Indeed, as good as TensorFlow might be, I bet it’s the weakest of these three pieces Google needs to truly apply machine learning to all its various business, both those of today and those of the future. Why not, then, leverage the collective knowledge of machine learning experts all over the world to make TensorFlow better? Why not make a move to ensure the machine learning experts of the future grow up with TensorFlow as the default? And why not ensure that the industry’s default machine learning system utilizes standards set in place by Google itself, with a design already suited for Google’s infrastructure?
After all, contra Gates’ 2005 claim, it turns out the value of pure intellectual property is not derived from government-enforced exclusivity, but rather from the complementary pieces that surround that intellectual property which are far more difficult to replicate.

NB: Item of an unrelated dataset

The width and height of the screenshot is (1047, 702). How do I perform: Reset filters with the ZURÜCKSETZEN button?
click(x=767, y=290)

Google is betting that its lead in both data and infrastructure are significant and growing, and that’s a far better bet in my mind than an all-too-often futile attempt to derive value from an asset that by its very nature can be replicated endlessly.
The Android Example
Indeed, Google has already demonstrated that this approach can be devastatingly effective. Gates was right to fear the open-source threat to Windows: in the smartphone era Google took Microsoft’s former position as the default operating system for the masses by open-sourcing Android. I absolutely believe that Android would not have achieved the dominant position that it has without that step, and Google was able to do so because its business model of advertising was a complement to its software, not because it sold software itself.

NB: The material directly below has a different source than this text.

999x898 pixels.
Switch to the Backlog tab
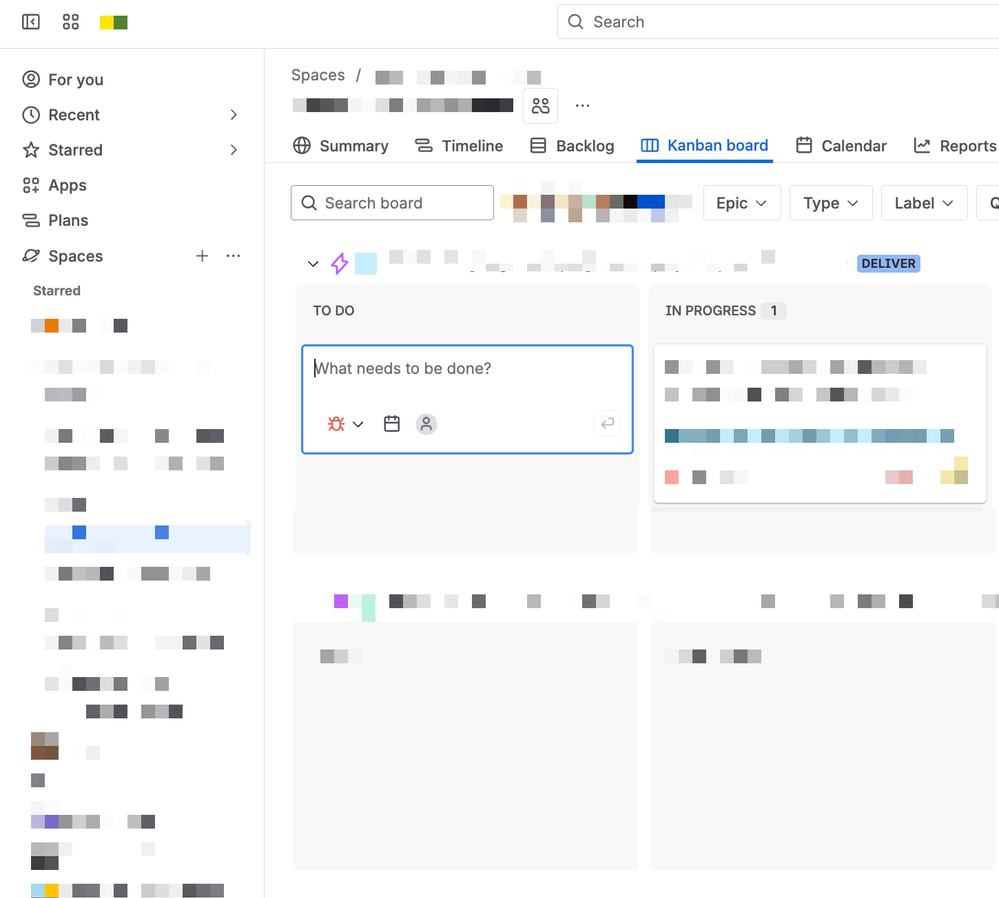coord(584,145)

It’s fair to object that open-sourcing Android ensured it would never be a real money-maker for Google; I’ve made that case myself . But remember, Android was originally intended as a defensive measure for Google’s search business. And, from that perspective, it wildly succeeded.
I suspect open-sourcing TensorFlow will have a far more positive effect on Google’s bottom-line. Google is approaching machine learning from a position of strength: the company already has the most data and the most imposing infrastructure, and as noted open-sourcing TensorFlow accelerates the removal of the primary limitation to leveraging that advantage: the quality of the system itself.
Broader Lessons
There’s a parallel to be drawn to my piece last week about Grantland and the (Surprising) Future of Publishing . The fundamental nature of the Internet makes monetizing infinitely reproducible intellectual property akin to selling ice to an Eskimo: it can be done, but it better be some really darn incredible ice, and even then the market is limited. A far more attainable and sustainable strategy is to instead focus on monetizing complements to said intellectual property, resulting in an outcome where everyone wins: intellectual property consumers, intellectual property copiers, and above all intellectual property creators.